The first place to look when debugging a DFSORT step is the step SYSOUT (job log). DFSORT writes ICE messages there—product-specific messages that report what the sort did. Typical informatics (e.g. ICE000I) include the number of records read from SORTIN, the number of records written to SORTOUT, and sometimes which phases ran (e.g. sort phase, merge phase). These numbers help you verify that the step processed the expected volume of data and that INCLUDE/OMIT did not drop more (or fewer) records than you intended. When the step fails, the last ICE message before the abend or error usually indicates the reason—for example, ICE046A (sort capacity exceeded) or a syntax error code. Keep your DFSORT Messages and Codes (or equivalent) manual handy so you can look up any message you do not recognize.
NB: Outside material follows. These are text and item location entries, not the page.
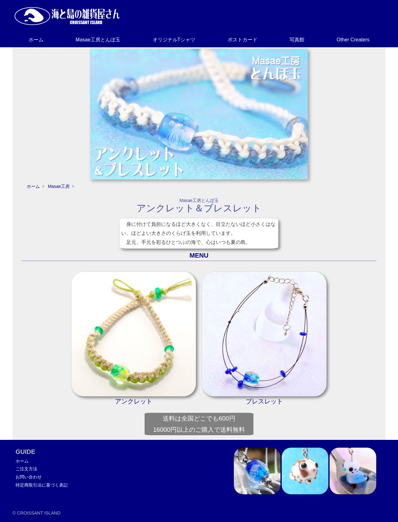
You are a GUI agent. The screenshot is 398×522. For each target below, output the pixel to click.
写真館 (296, 39)
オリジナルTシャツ (174, 39)
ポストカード (242, 39)
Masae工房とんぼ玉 (98, 39)
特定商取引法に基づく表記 (42, 484)
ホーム (36, 39)
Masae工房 (59, 186)
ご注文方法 (26, 468)
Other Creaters (352, 39)
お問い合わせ (29, 476)
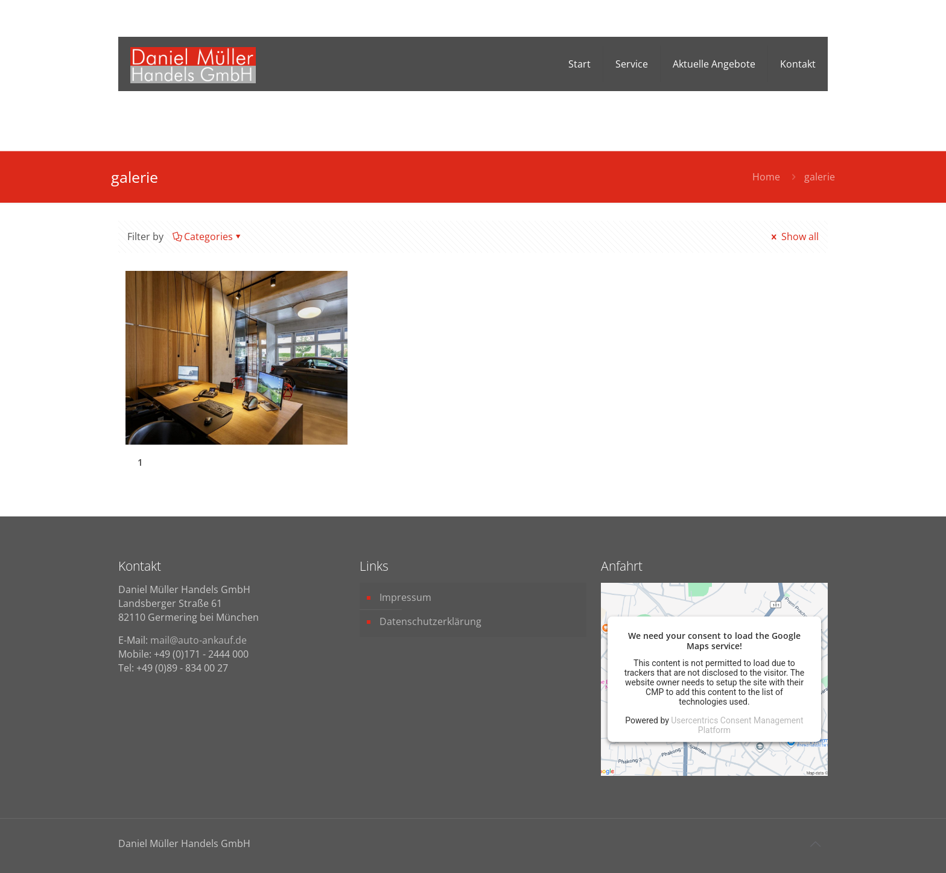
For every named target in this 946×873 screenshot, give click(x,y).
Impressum (405, 597)
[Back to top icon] (815, 844)
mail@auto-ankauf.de (198, 640)
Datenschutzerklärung (430, 621)
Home (766, 176)
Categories (208, 236)
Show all (794, 236)
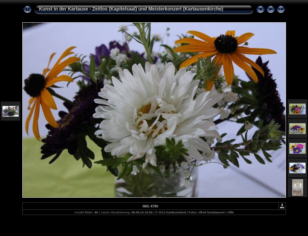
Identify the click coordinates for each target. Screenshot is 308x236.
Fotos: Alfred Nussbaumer (206, 212)
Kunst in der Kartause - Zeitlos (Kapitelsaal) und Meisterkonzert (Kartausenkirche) (131, 8)
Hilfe (230, 212)
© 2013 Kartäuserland (170, 212)
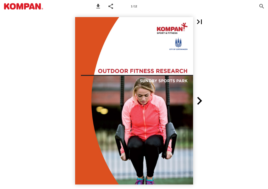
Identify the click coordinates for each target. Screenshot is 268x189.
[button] (98, 6)
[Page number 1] (134, 6)
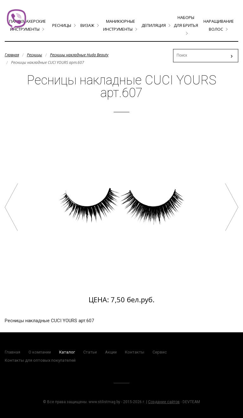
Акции (111, 352)
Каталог (67, 352)
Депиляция (153, 25)
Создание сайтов (164, 402)
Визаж (87, 25)
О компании (39, 352)
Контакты (134, 352)
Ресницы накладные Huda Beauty (79, 55)
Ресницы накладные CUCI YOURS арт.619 (231, 207)
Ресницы (61, 25)
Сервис (160, 352)
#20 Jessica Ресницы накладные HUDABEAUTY (11, 207)
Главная (12, 55)
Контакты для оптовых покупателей (40, 360)
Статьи (90, 352)
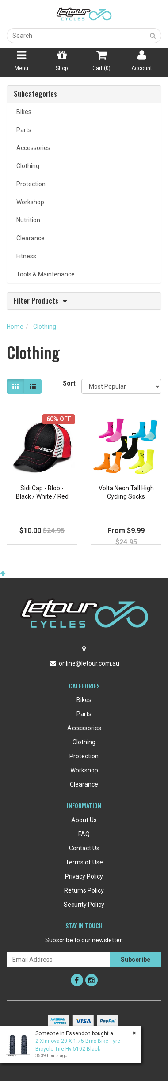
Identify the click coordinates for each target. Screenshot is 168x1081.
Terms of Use (84, 862)
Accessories (32, 147)
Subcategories (35, 94)
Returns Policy (84, 890)
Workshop (29, 202)
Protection (30, 184)
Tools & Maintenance (44, 274)
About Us (84, 820)
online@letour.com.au (89, 663)
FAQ (84, 834)
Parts (22, 129)
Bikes (22, 111)
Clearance (29, 238)
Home (15, 326)
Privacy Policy (84, 876)
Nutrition (27, 220)
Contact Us (84, 848)
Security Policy (84, 904)
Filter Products (36, 301)
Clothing (26, 165)
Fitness (25, 256)
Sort (69, 383)
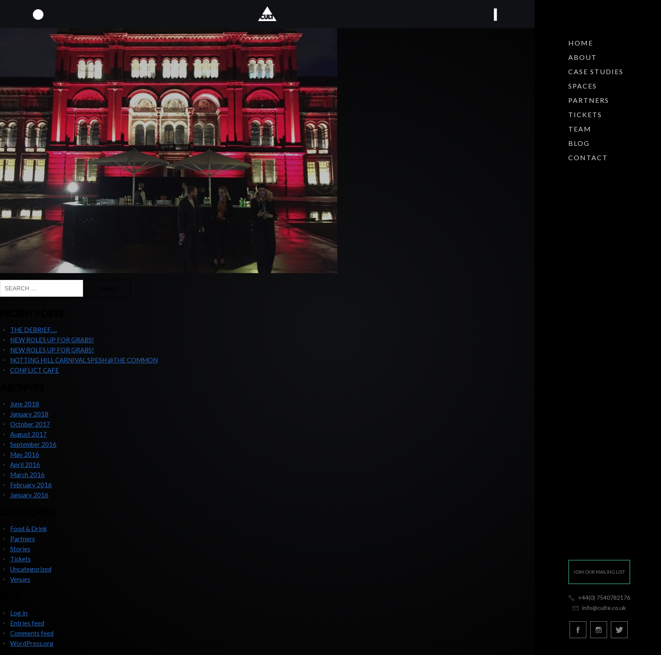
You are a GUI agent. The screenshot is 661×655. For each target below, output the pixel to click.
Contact (588, 157)
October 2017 (30, 424)
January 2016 (29, 495)
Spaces (582, 86)
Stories (20, 549)
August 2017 (28, 434)
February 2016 (31, 485)
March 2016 (27, 474)
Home (580, 43)
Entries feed (27, 623)
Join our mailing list (599, 571)
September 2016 (33, 444)
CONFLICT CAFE (34, 370)
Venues (20, 579)
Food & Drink (28, 528)
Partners (588, 100)
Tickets (585, 114)
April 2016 (25, 464)
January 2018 (29, 414)
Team (579, 129)
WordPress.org (32, 643)
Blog (579, 143)
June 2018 (24, 404)
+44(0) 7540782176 (599, 597)
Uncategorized (30, 569)
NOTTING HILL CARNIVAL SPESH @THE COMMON (84, 360)
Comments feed (32, 633)
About (582, 57)
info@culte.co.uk (599, 607)
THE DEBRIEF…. (33, 329)
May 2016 (24, 454)
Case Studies (595, 71)
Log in (18, 613)
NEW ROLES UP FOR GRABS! (52, 340)
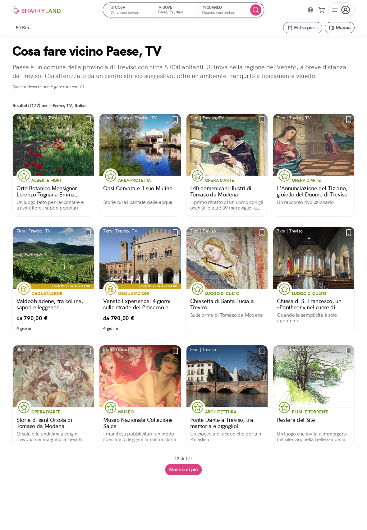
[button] (130, 10)
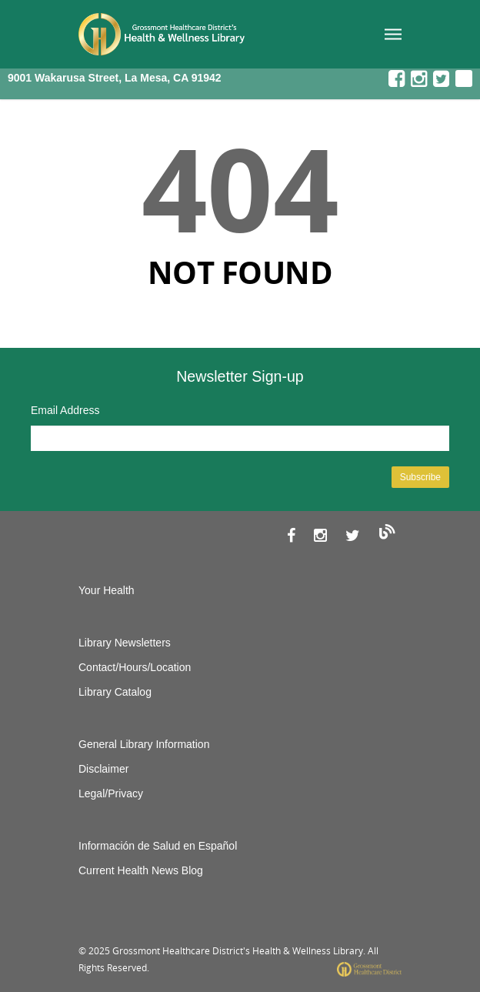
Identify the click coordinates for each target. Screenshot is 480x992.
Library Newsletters (124, 642)
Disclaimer (103, 769)
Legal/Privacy (110, 793)
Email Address (65, 410)
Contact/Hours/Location (134, 667)
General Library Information (143, 744)
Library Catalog (115, 692)
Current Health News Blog (140, 870)
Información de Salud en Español (157, 846)
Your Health (106, 590)
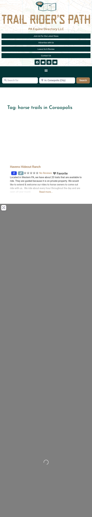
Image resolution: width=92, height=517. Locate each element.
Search (84, 80)
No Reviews (45, 173)
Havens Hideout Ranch (25, 167)
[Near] (57, 80)
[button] (46, 70)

Different DFSORT versions may use slightly different message numbers; the following are representative. ICE000I (or similar) is usually informational: it might say that the sort completed and report record counts. ICE046A means the sort exceeded its capacity: it ran out of sortwork space or could not complete with the allocated memory. The fix is to increase sortwork (more or larger SORTWK datasets, or higher DYNALLOC), to provide a larger FILSZ so DFSORT allocates more work space, or to increase SIZE and REGION so more data is sorted in memory. ICE083A and similar often indicate a resource or allocation failure (e.g. could not allocate a dataset). Syntax errors (e.g. ICE1xx) point to a problem in SYSIN—invalid keyword, wrong field position, or conflicting options. Correct the control statements and rerun.
| Message | Meaning |
|---|---|
| ICE000I | Informational; often completion or phase summary (record counts, etc.). |
| ICE046A | Sort capacity exceeded; insufficient sortwork or memory—increase FILSZ, sortwork, or SIZE/REGION. |
| ICE083A | Resource or allocation failure; may indicate sortwork or system resource shortage. |
| Syntax / ICE1xx | Control statement error; check SYSIN for invalid syntax or conflicting options. |
To understand why a sort is slow, you need to know whether the step is limited by CPU or by I/O. The job report (SMF or the job log) usually shows CPU time and elapsed time for the step. If elapsed time is much larger than CPU time, the step spent a lot of time waiting—often for I/O. That suggests the sort is I/O-bound: reading input, writing to sortwork, or reading from sortwork during merge passes. In that case, increasing memory (SIZE, REGION) can reduce how much data is written to sortwork, and tuning sortwork (number of datasets, blocksize) can speed up that I/O. If CPU time is close to elapsed time and both are high, the step is likely CPU-bound: a lot of key comparison or INREC/OUTREC processing. Then you might reduce record count (INCLUDE/OMIT), simplify the sort key or reformat logic, or avoid an unnecessary sort (use COPY or MERGE where possible). DFSORT messages that mention merge passes or sortwork activity also indicate that a significant amount of I/O is happening; reducing spill to sortwork usually helps.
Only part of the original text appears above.